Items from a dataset
Start of Block
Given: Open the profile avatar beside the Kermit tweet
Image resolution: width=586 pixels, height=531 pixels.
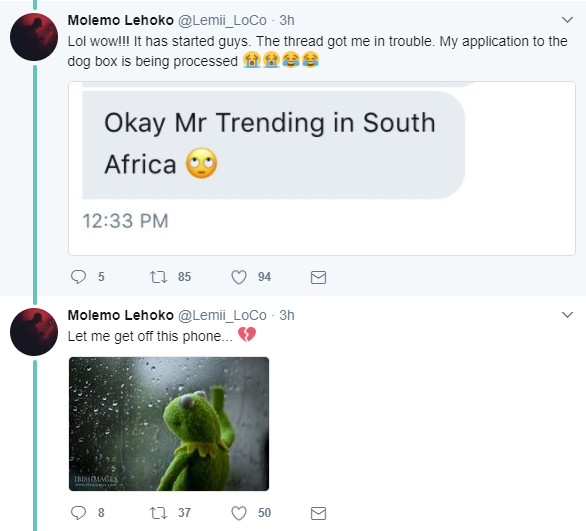Looking at the screenshot, I should click(x=34, y=332).
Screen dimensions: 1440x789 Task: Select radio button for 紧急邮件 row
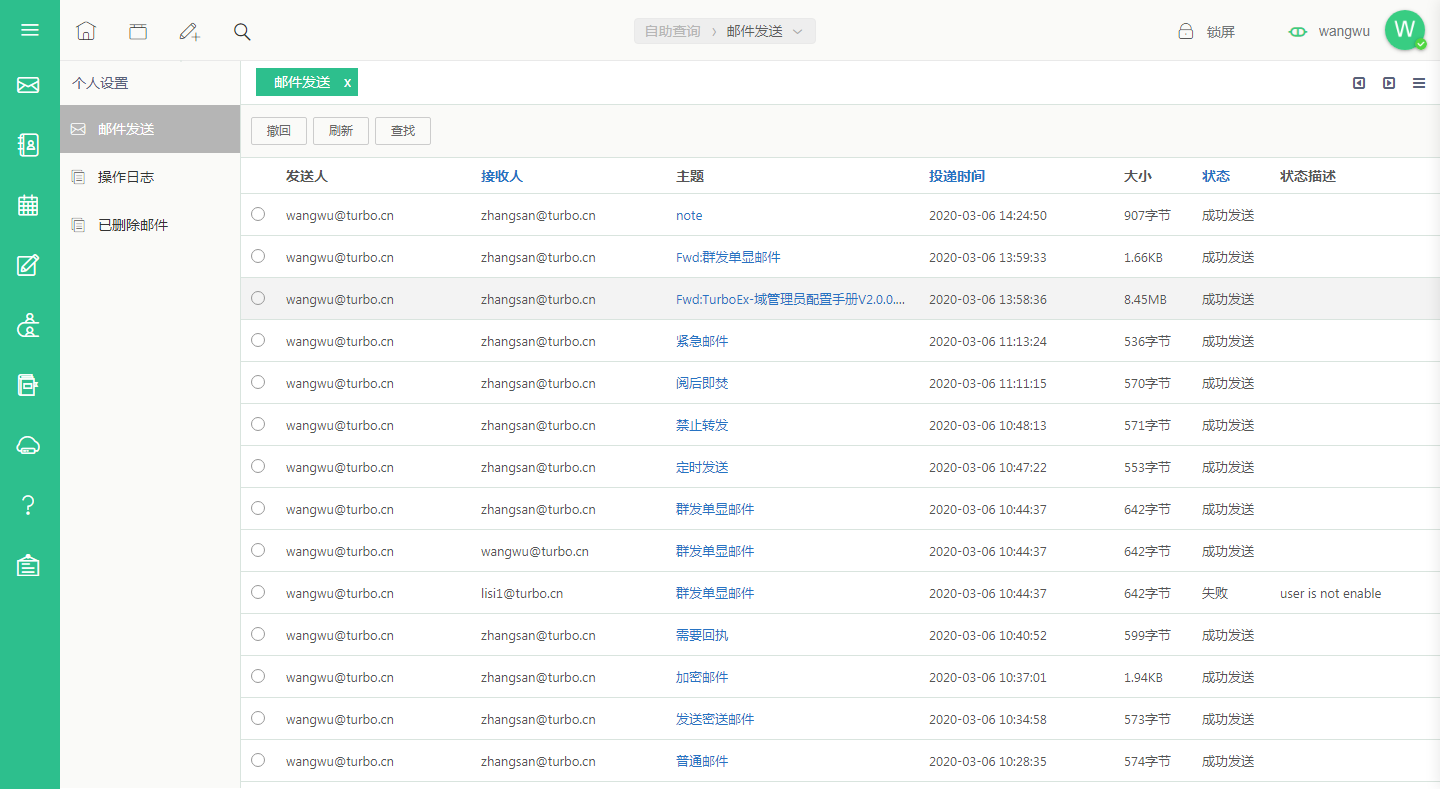point(258,340)
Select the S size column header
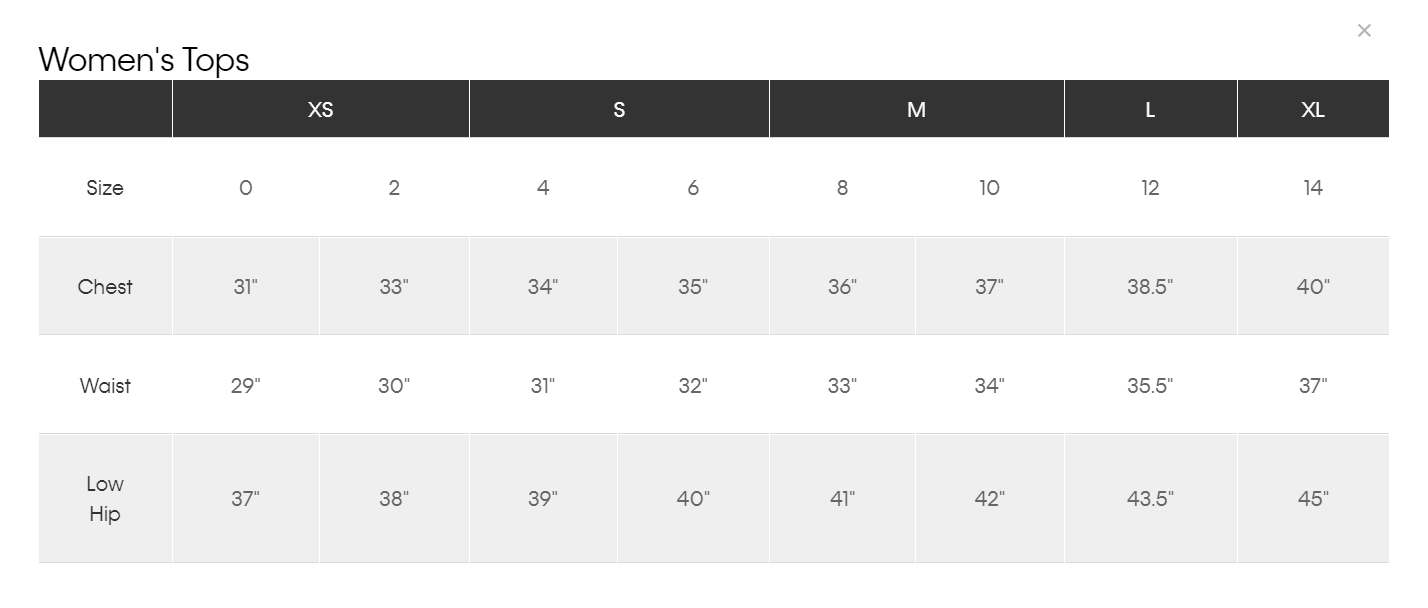1428x608 pixels. tap(619, 109)
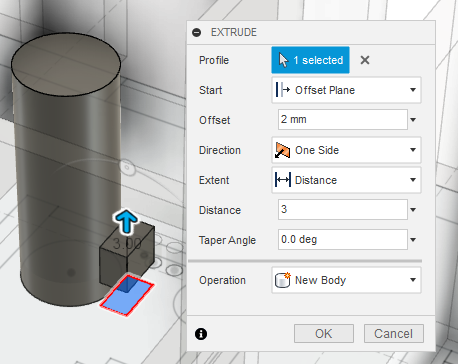Screen dimensions: 458x364
Task: Open the Operation 'New Body' dropdown
Action: 346,280
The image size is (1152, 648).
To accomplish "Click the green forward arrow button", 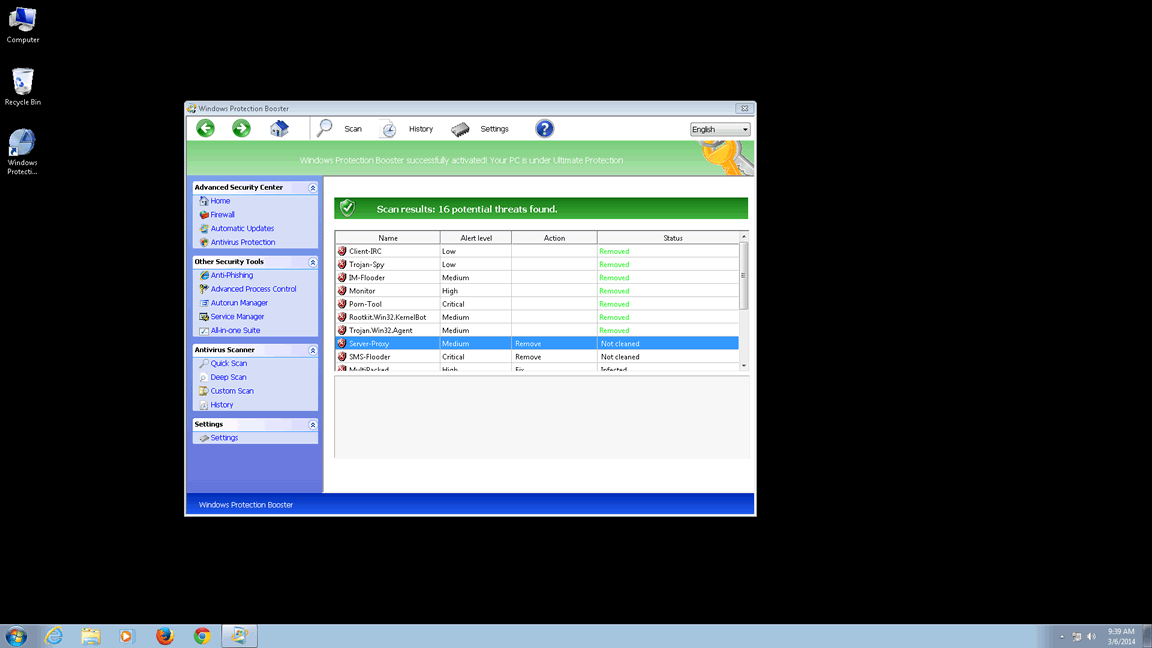I will (x=241, y=128).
End of Block
◆ Exercise goal ◆
Above, find the line with "Image resolution: width=586"; copy it and every line down to the line with "The image size is (1152, 648).", exactly and both included, but no pictures.

◆ Answer to the exercise ◆
Image resolution: width=586 pixels, height=531 pixels.
Looking at the screenshot, I should click(x=34, y=332).
Screen dimensions: 1440x789 Task: Select radio button for 紧急邮件 row
point(258,340)
Select the S size column header
1428x608 pixels. tap(619, 109)
Screen dimensions: 458x364
Task: Open the Operation 'New Body' dropdown
Action: 346,280
The image size is (1152, 648).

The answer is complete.